Pour une contre-critique respectueuse

 

L'apôtre Jacques a écrit :

 

Lequel d'entres vous est sage et intelligent ? Qu'il montre ses oeuvres par une bonne conduite avec la douceur de la sagesse.

 

Mais si vous avez dans votre coeur un zèle amer et un esprit de dispute, ne vous glorifiez pas et ne mentez pas contre la vérité.
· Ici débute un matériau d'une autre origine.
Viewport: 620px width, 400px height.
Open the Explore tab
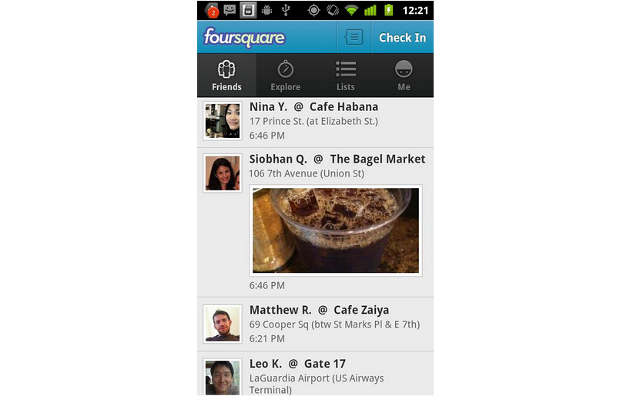tap(285, 75)
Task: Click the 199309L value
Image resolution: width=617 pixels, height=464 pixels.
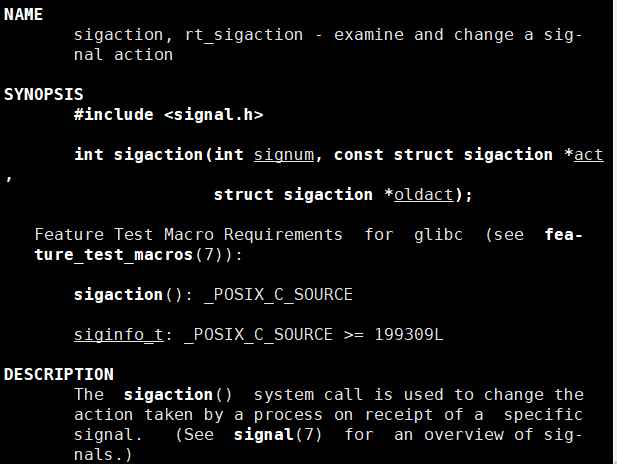Action: click(408, 334)
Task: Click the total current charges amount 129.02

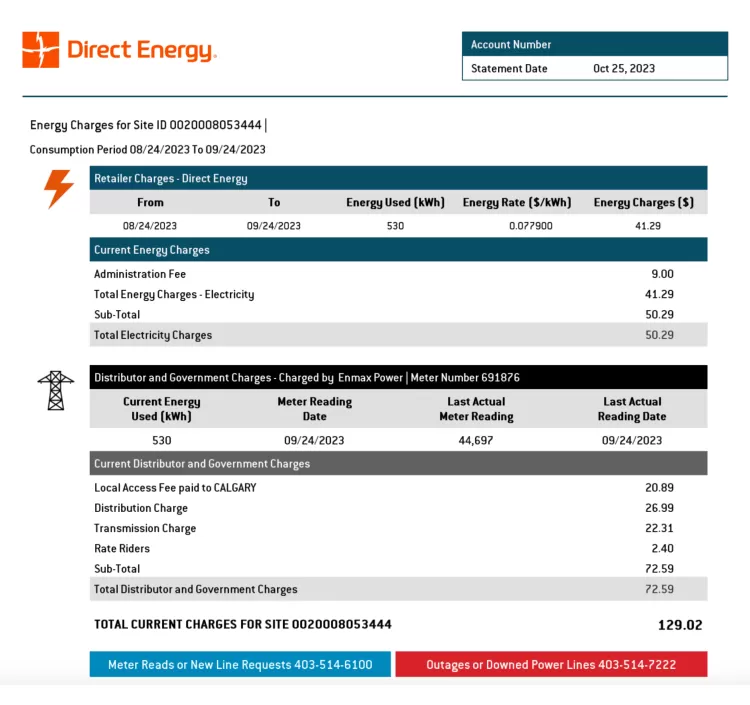Action: click(679, 625)
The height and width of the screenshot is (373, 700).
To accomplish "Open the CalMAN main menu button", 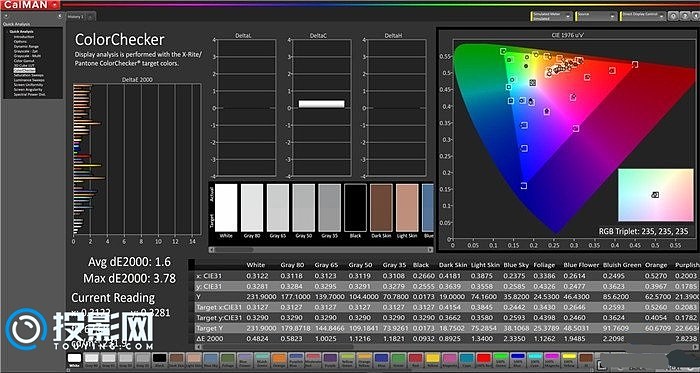I will tap(30, 4).
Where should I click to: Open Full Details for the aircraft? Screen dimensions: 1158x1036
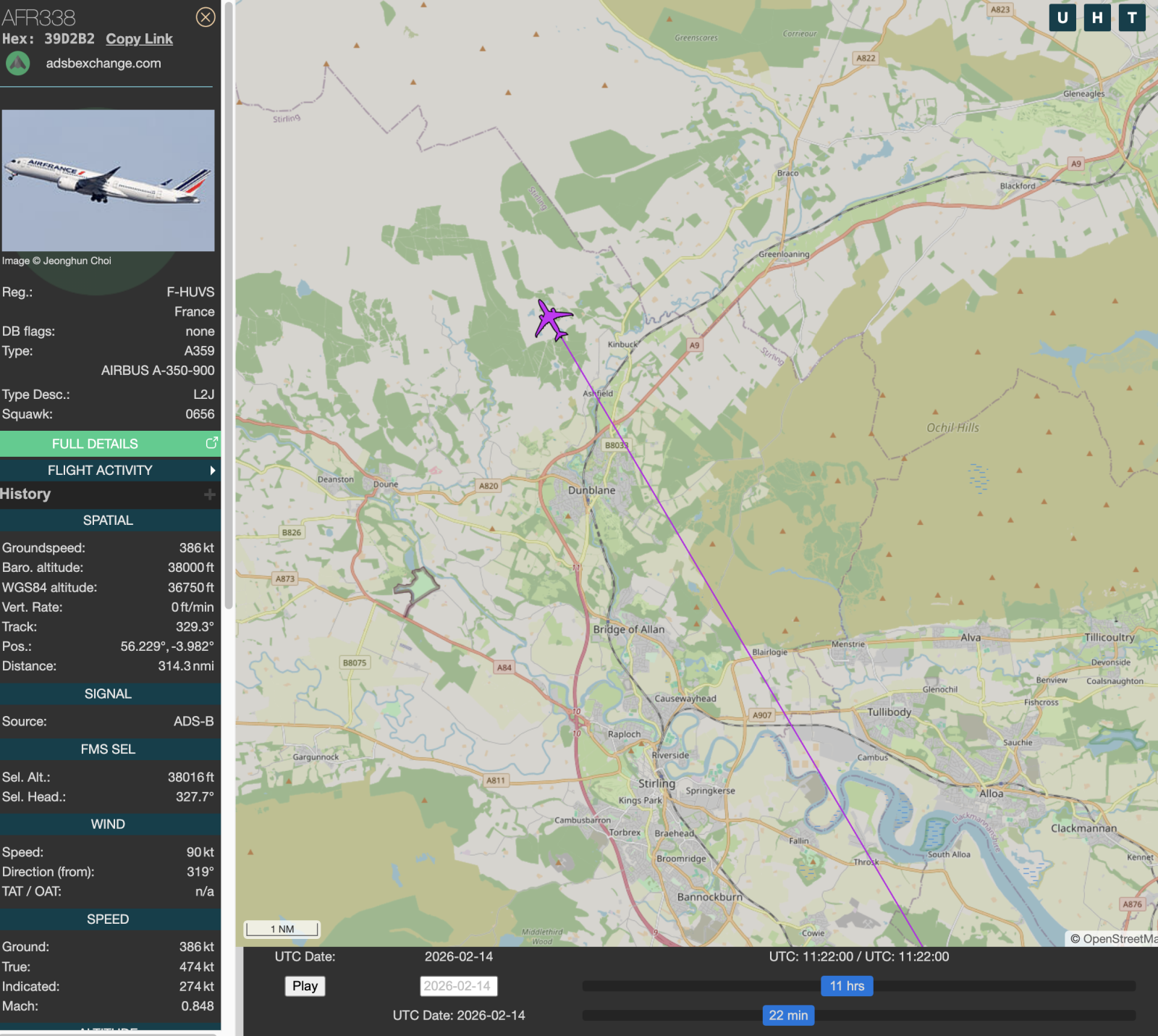pyautogui.click(x=95, y=444)
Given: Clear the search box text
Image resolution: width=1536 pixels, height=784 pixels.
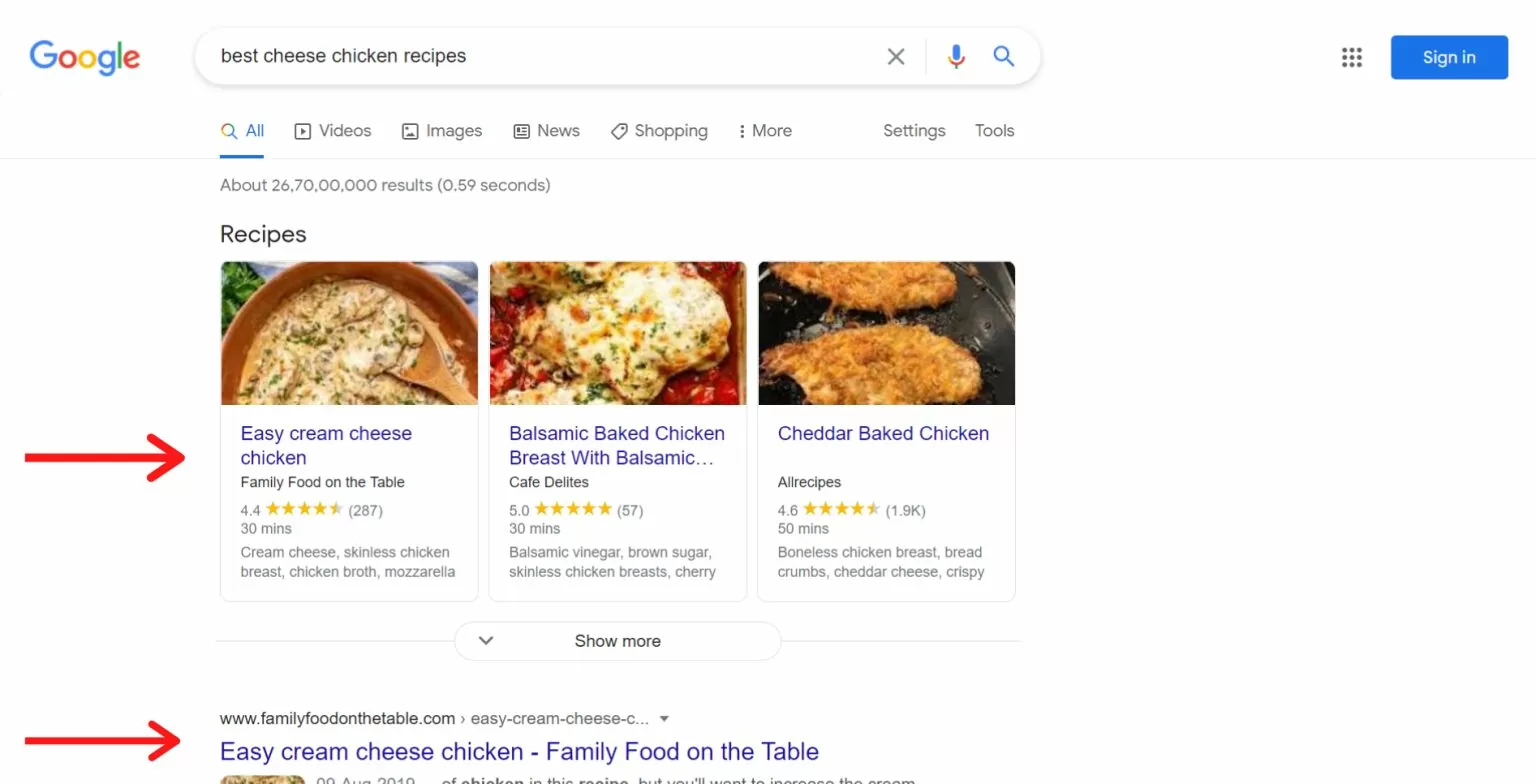Looking at the screenshot, I should (896, 57).
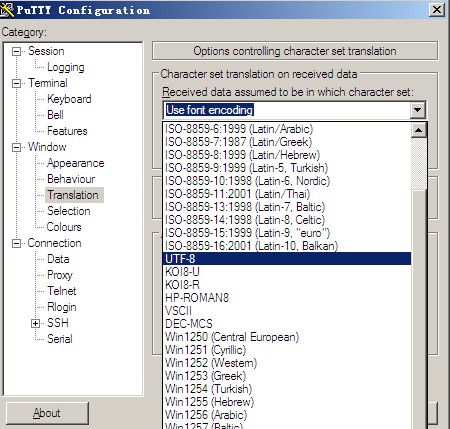
Task: Select ISO-8859-15:1999 (Latin-9, "euro") option
Action: click(287, 233)
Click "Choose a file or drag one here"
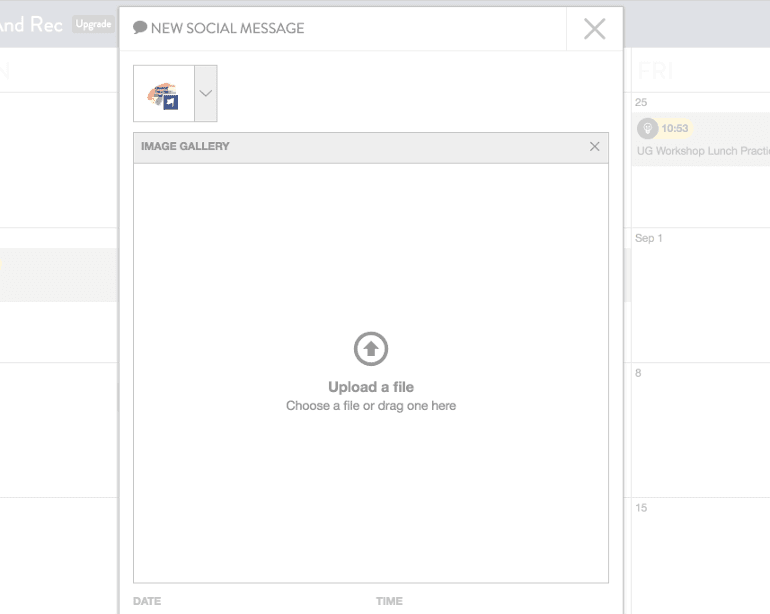770x614 pixels. [x=371, y=406]
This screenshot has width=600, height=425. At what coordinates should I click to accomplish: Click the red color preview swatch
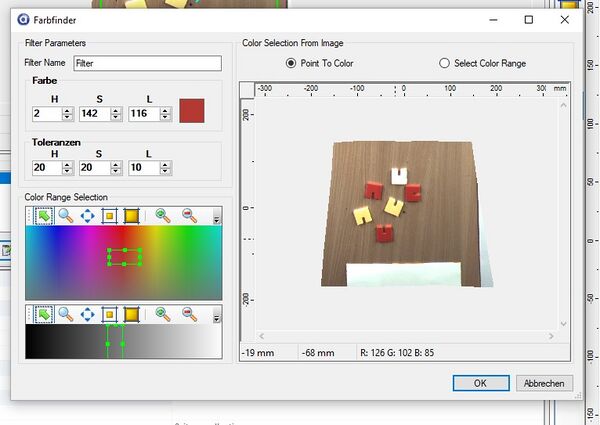coord(192,112)
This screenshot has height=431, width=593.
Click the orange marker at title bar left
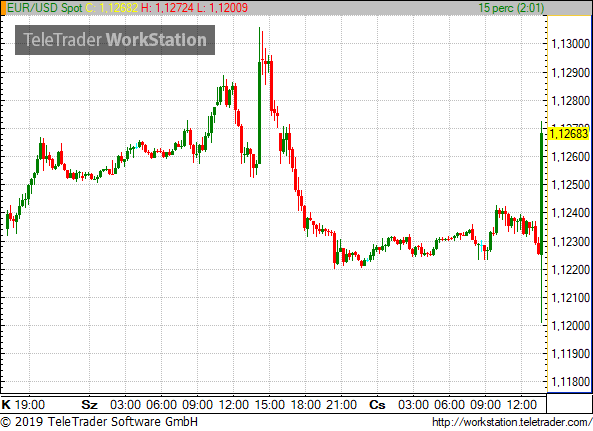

Cette sagesse n'est point celle qui vient d'en haut; mais elle est terrestre, charnelle, diabolique.

 

Car là où il y a un zèle amer et un esprit de dispute, il y a du désordre et toutes sortes de mauvaises actions.

 

La sagesse d'en haut est premièrement pure, ensuite pacifique, modérée, conciliante, pleine de miséricorde et de bons fruits, exempte de duplicité, d'hypocrisie.

 

Le fruit de la justice est semé dans la paix par ceux qui recherchent la paix. (Jacques 3:13-18)

 

    Dans une révélation à Joseph Smith, le Seigneur a prophétisé :

 

En vérité, ainsi vous dit le Seigneur, toute arme forgée contre vous sera sans effet.

 

Et si quelqu'un élève la voix contre vous, il sera confondu lorsque je le jugerai bon.

 

C'est pourquoi, gardez mes commandements ; ils sont vrais et dignes de foi. J'ai dit. Amen. (D&A 71:9-11)

 

    C’est ainsi que devrait être l'œuvre apologétique des saints des derniers jours : sage, intelligente, avec la douceur de la sagesse, sans zèle amer ni esprit de dispute, sans glorification ni mensonge contre la vérité. Elle devrait en outre s'orner de foi : admettre ses limites et s'en remettre au Seigneur qui a promis que toute arme forgée contre son Église serait sans effet, et que ceux qui cherchent à nuire à son Église seront confondus lorsqu'il le jugera bon.